When does learning actually begin? The first time kids are in a classroom with a teacher? Or perhaps in the toddler phase, when children are learning to walk, talk, and eat using a fork? Some say that the most important years for learning are the earliest ones, so the answer to the above question would be that learning begins at birth.
For years, doctors assumed that babies were born without any knowledge about the outside world. However, recent research is questioning this assumption, offering clues to what babies comprehend in utero, what they remember after they are born, and how that information prepares them for the world outside the womb. Today, doctors realize that babies begin to engage many of their senses and learn about the world around them during the last trimester of pregnancy and maybe even before.
By the time they are born, babies can actually recognize their mother’s voice. In one study, doctors gave day-old infants pacifiers that were connected to tape recorders. Depending on the babies’ sucking patterns, the pacifiers either turned on a tape of their mother’s voice or that of an unfamiliar woman’s voice. Within 10 to 20 minutes, the babies learned to adjust their sucking rate on the pacifier to turn on their own mother’s voice. Research also reveals that babies had their first lessons in their native language while still in womb.
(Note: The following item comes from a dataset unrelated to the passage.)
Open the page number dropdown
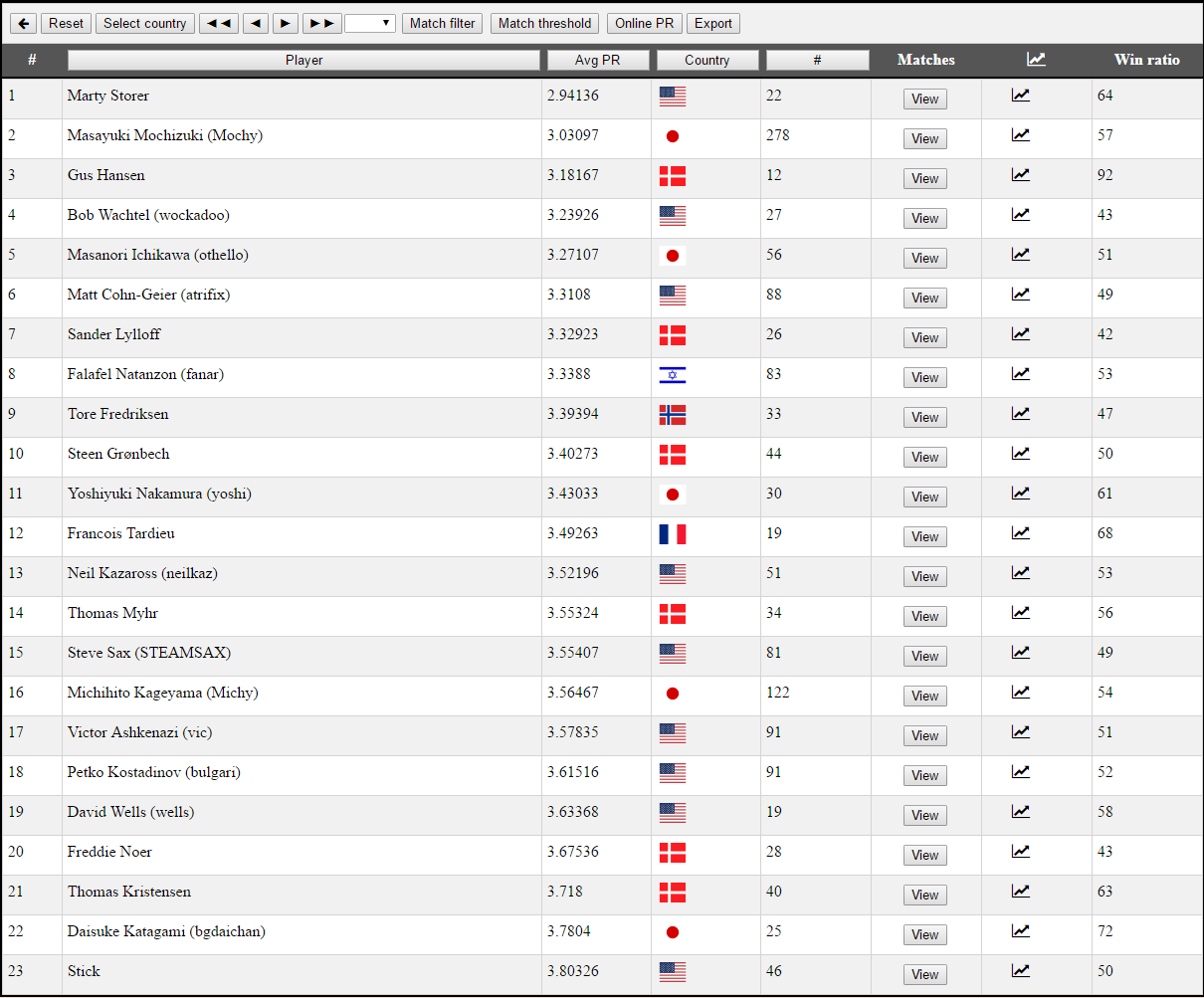The height and width of the screenshot is (998, 1204). (x=370, y=23)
They sucked more vigorously to turn on tape recordings of people speaking in the language of their mothers, rather than in a foreign tongue.
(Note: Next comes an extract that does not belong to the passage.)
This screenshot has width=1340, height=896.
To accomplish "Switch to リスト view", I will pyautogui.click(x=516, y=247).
Moreover, a well-known study conducted at the University of South Carolina additionally proves the existence of prenatal learning. Mothers were instructed to read Dr. Seuss out loud while they were pregnant. When the babies were born, researchers tested to see if they recognized Dr. Seuss against other stories, and their mother’s voice against other readers. In both cases, the infants were able to pick up on the vocal patterns they’d become familiar with in utero.
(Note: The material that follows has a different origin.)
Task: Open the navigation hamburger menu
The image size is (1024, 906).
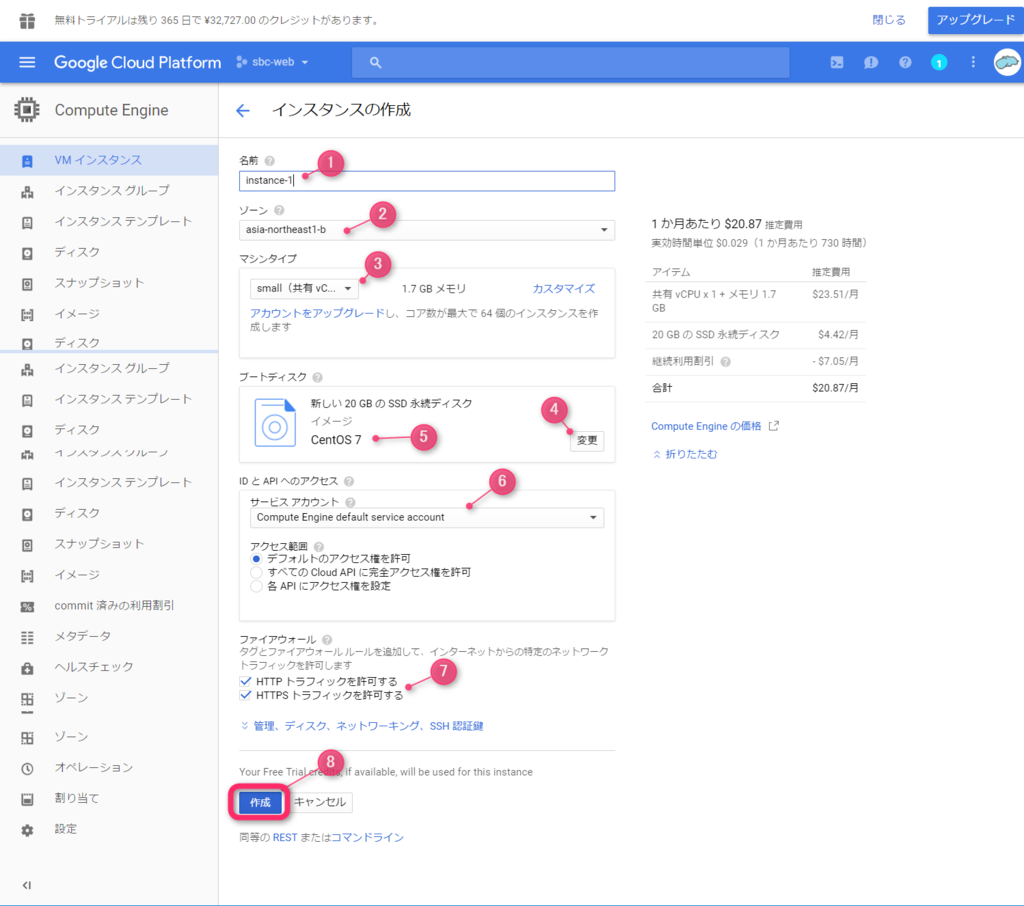Action: (x=27, y=62)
But it’s not only the sounds baby hears in the womb that she is likely to remember later. By seven months of gestation the fetus’s taste buds are fully developed. The flavors of the food a pregnant woman eats find their way into the amniotic fluid, which is continuously swallowed by the fetus. Babies remember, and prefer, these familiar tastes once they are out in the world. The unborn child reacts strongly to his mother’s movements as well. Most moms notice that when they touch their belly, the baby kicks back or responds in some way.
It seems that fetuses are taking signals from the intrauterine environment and tailoring their physiology accordingly. They adjust their metabolism and other physiological processes in anticipation of the world that awaits them. Much of what a pregnant woman encounters in her daily life, the air she breathes, the food and drink she consumes, the chemicals she is exposed to, even the emotions she feels are shared in some fashion with her fetus. The fetus incorporates these offerings into its own body and treats these maternal contributions as information crucial to its future survival.
Human fetus is an active participant in its own development and is picking up information from the outside world important for life after birth. It is preparing for life based on messages the mom is providing. When we hold our babies for the first time, we visualize them clean and new, unmarked by life. However, there is ample evidence that they have already been shaped both by the world and us. Therefore, as parents and consequently the first educators in our children’s life, we should teach them well from the very beginning. Learning is one of the most important activities in which humans engage, and it begins earlier than we ever imagine, in the womb.